> [EXCERPT]
---

Artificial pancreas system to be developed for type 1 diabetics

by Barbara Hewitt on December 20, 2013

A major grant has been awarded to two research universities in North America with the aim of developing an artificial pancreas system for type 1 diabetics.

The $2.5 million grant from the US National Institutes of Health (NIH) will fund a collaboration between the Chicago based Illinois Institute of Technology, University of Illinois and University of Chicago and also York University in Toronto.


The aim of the study will be to develop an artificial pancreas system that is as fault free as possible, preventing false warnings or system failures

The teams will work on developing an artificial pancreas system that can respond well to the sharp swings in blood glucose levels that typically affect people with type 1 diabetes during and after exercise.

An artificial pancreas is a system that uses the combination of an insulin pump and continuous glucose monitor (CGM) to respond to rises and drops in blood glucose levels by reducing and increasing insulin rates respectively.

Artificial pancreas systems are regarded as the future of diabetes care as they reduce the need for patients to second guess how their blood sugar levels are reacting to food, activity and other factors including stress.

The aim of the new research is to develop a robust set of algorithms that will be able to react to changes in blood glucose levels during and following sport. The research has important implications as it should greatly help insulin pump technology to appropriately react to unpredictable bursts of activity which is a particular feature of children’s behaviour.

Exercise is an important part of diabetes control and, when managed well, can improve blood glucose levels. However, it is not always so easy to correctly manage blood glucose levels during and following sport and hypoglycaemia can be a particular problem, which can occur not only during sport abut also up to two days after exercising.

---

> [ENTRIES SHOWN]

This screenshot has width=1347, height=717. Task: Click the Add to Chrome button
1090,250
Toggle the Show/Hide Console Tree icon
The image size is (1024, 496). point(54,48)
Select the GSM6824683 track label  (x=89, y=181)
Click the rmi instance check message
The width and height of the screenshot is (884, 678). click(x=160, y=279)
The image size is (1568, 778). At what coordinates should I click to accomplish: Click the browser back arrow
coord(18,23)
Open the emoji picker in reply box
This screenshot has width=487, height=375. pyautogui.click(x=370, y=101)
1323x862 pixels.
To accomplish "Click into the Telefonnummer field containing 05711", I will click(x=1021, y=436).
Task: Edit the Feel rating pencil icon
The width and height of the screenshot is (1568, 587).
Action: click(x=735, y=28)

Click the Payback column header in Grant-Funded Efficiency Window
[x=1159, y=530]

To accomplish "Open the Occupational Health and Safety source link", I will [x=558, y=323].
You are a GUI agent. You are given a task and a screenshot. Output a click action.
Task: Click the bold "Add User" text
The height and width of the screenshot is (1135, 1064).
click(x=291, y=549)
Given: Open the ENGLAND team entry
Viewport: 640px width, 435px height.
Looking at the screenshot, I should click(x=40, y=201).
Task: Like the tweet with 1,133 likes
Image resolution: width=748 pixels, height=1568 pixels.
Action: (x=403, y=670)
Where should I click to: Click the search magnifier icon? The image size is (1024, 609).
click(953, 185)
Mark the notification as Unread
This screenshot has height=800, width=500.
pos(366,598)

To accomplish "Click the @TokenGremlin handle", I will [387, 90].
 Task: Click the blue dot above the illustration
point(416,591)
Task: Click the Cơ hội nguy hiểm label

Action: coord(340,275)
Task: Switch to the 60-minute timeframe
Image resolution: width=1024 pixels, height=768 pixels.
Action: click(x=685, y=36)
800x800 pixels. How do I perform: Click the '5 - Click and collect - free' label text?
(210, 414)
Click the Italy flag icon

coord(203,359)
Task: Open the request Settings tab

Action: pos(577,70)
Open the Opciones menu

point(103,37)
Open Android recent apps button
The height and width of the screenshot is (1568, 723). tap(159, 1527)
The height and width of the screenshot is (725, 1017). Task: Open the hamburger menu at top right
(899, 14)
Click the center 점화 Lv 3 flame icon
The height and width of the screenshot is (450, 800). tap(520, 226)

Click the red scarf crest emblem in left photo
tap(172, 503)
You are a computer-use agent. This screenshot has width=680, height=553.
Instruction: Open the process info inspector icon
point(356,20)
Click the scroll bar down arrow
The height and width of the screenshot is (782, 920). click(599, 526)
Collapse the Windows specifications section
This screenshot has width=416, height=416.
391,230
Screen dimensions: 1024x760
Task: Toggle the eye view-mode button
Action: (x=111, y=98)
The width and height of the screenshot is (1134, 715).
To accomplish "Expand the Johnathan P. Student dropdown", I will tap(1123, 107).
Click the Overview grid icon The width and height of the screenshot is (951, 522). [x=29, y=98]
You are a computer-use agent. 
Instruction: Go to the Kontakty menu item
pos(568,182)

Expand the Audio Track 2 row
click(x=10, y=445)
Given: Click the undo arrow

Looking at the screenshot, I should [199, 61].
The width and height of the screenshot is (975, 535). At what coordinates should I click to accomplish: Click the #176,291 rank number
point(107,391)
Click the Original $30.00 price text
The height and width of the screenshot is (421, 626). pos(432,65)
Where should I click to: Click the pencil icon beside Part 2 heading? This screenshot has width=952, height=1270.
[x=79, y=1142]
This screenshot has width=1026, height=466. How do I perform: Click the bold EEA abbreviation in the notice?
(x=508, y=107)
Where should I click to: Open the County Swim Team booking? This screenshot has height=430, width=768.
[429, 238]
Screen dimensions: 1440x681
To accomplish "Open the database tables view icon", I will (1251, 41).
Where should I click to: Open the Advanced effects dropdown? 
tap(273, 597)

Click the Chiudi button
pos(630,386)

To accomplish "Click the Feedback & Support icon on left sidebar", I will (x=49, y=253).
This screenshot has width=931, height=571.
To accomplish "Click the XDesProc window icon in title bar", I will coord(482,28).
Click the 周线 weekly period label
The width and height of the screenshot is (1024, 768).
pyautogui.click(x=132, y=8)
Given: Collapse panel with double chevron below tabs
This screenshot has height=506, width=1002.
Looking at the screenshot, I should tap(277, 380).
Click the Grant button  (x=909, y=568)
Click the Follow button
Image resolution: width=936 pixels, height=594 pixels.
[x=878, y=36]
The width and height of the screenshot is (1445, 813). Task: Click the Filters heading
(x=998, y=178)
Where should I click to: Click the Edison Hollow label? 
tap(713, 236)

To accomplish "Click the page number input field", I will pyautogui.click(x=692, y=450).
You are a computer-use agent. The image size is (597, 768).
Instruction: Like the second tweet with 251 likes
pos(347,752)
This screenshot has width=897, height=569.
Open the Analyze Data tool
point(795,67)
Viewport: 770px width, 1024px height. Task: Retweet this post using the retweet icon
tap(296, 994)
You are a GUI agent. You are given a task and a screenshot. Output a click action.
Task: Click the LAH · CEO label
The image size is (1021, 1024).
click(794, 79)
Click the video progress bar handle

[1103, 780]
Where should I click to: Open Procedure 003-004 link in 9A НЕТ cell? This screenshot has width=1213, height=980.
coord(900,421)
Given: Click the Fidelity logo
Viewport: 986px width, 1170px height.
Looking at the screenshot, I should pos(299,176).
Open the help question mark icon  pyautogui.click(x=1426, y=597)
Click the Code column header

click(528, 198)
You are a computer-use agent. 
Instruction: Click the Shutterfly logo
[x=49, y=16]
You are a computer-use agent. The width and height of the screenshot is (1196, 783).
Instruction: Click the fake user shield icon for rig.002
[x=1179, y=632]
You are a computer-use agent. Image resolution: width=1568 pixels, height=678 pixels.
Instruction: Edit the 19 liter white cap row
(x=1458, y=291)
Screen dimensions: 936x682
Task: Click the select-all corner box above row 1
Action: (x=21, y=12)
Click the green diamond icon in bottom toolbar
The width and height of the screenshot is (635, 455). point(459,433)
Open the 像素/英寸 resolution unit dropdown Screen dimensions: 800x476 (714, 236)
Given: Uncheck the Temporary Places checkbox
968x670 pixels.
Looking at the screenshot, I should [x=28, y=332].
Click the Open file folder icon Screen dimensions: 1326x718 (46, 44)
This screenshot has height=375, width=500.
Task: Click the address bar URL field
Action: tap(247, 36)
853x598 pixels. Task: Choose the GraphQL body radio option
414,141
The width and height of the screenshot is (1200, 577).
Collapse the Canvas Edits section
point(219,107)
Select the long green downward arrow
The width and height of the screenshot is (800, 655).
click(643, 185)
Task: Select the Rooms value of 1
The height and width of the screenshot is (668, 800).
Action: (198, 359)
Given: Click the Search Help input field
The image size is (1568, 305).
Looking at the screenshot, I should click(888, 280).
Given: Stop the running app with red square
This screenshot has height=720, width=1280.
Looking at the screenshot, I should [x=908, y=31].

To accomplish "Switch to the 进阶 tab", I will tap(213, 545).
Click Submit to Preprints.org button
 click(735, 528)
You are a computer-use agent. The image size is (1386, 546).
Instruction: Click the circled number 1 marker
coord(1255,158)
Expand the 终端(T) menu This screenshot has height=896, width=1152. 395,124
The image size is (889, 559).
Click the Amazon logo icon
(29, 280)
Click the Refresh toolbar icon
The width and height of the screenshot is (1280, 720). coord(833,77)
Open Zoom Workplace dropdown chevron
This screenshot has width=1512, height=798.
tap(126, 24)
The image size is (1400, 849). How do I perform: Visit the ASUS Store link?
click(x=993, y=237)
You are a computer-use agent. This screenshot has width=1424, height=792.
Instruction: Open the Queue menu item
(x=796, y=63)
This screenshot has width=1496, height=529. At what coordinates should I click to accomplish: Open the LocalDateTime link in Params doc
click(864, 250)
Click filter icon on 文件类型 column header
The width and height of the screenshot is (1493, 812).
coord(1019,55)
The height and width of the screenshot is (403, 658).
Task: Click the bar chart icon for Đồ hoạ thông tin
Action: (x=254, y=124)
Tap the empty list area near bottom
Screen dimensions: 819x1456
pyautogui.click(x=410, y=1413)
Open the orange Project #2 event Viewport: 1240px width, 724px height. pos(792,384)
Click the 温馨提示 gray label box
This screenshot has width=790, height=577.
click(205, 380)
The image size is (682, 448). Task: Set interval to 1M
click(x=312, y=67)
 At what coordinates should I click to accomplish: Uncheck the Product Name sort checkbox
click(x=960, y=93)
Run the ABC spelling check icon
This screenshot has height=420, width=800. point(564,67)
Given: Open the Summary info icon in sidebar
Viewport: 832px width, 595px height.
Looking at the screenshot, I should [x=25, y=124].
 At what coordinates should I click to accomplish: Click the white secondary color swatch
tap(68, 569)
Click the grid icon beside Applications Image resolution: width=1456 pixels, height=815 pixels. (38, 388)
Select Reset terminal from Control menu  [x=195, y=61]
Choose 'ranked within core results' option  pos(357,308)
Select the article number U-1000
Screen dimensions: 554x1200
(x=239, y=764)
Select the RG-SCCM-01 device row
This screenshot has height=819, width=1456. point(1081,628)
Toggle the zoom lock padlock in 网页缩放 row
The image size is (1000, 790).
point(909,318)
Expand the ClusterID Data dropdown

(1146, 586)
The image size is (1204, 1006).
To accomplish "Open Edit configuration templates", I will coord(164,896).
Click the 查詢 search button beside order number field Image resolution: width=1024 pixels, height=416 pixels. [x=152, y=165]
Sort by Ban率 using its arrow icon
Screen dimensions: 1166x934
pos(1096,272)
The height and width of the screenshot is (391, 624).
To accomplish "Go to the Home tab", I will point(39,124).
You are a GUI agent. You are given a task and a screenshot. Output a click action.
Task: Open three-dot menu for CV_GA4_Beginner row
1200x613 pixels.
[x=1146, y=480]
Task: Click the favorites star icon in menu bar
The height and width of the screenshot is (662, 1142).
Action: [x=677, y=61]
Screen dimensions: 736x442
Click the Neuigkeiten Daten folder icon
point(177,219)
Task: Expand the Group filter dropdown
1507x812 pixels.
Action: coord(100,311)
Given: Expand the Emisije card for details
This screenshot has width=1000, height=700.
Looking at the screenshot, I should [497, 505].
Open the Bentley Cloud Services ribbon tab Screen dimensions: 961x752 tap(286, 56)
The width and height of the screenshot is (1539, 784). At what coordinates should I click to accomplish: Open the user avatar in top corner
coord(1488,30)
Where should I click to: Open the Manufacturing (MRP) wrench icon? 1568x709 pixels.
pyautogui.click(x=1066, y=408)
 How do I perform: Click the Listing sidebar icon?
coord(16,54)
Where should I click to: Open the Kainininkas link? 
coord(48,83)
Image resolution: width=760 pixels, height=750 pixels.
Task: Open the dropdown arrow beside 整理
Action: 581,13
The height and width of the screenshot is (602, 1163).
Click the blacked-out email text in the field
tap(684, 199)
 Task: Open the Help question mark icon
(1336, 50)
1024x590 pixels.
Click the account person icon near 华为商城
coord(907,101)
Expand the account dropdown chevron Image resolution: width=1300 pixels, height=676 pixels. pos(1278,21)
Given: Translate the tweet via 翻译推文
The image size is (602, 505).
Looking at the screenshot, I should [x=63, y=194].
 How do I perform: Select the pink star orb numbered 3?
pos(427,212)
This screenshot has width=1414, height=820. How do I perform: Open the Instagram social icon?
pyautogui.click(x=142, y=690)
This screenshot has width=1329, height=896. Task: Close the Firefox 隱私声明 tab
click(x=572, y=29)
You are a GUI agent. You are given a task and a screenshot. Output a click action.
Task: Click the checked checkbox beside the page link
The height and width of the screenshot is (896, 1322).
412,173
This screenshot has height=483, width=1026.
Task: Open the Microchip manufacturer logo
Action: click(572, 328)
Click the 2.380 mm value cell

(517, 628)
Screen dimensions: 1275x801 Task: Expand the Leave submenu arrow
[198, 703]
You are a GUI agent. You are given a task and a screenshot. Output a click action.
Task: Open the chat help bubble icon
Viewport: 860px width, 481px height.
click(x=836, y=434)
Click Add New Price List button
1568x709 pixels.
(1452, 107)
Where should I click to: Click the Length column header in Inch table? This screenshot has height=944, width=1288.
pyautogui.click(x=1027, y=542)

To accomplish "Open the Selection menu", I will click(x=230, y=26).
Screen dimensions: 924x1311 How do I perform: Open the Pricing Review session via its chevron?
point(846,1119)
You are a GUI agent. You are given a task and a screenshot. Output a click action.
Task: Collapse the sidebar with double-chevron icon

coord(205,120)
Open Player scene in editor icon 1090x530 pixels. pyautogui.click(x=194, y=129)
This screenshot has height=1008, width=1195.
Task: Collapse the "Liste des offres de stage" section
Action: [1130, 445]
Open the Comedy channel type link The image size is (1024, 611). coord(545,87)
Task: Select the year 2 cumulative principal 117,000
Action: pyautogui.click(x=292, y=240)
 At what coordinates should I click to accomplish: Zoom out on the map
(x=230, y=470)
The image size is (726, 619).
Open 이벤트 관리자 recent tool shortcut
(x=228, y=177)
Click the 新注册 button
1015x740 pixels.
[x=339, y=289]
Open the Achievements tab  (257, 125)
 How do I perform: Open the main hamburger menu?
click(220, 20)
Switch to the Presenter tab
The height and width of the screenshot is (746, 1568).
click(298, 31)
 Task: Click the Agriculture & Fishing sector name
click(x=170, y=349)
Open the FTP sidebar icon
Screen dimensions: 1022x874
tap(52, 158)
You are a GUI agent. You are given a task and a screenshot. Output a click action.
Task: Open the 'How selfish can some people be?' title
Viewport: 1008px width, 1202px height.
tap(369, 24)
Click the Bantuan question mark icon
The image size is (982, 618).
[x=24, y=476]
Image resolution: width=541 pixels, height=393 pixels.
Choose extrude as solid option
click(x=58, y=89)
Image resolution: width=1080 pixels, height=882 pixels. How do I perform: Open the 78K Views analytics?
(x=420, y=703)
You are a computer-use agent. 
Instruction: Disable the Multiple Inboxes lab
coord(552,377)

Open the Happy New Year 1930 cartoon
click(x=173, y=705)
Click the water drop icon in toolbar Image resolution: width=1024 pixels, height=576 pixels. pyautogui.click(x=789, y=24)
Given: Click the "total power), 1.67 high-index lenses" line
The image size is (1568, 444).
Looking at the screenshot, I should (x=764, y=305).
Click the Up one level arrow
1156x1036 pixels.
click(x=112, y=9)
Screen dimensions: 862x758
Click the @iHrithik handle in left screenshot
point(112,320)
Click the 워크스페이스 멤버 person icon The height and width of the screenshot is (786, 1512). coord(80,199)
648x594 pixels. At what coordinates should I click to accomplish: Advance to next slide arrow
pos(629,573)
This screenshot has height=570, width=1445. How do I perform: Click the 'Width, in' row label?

---

In the article on the artificial pancreas system, which two devices does an artificial pancreas combine?

> [RESPONSE AREA] An insulin pump and a continuous glucose monitor (CGM).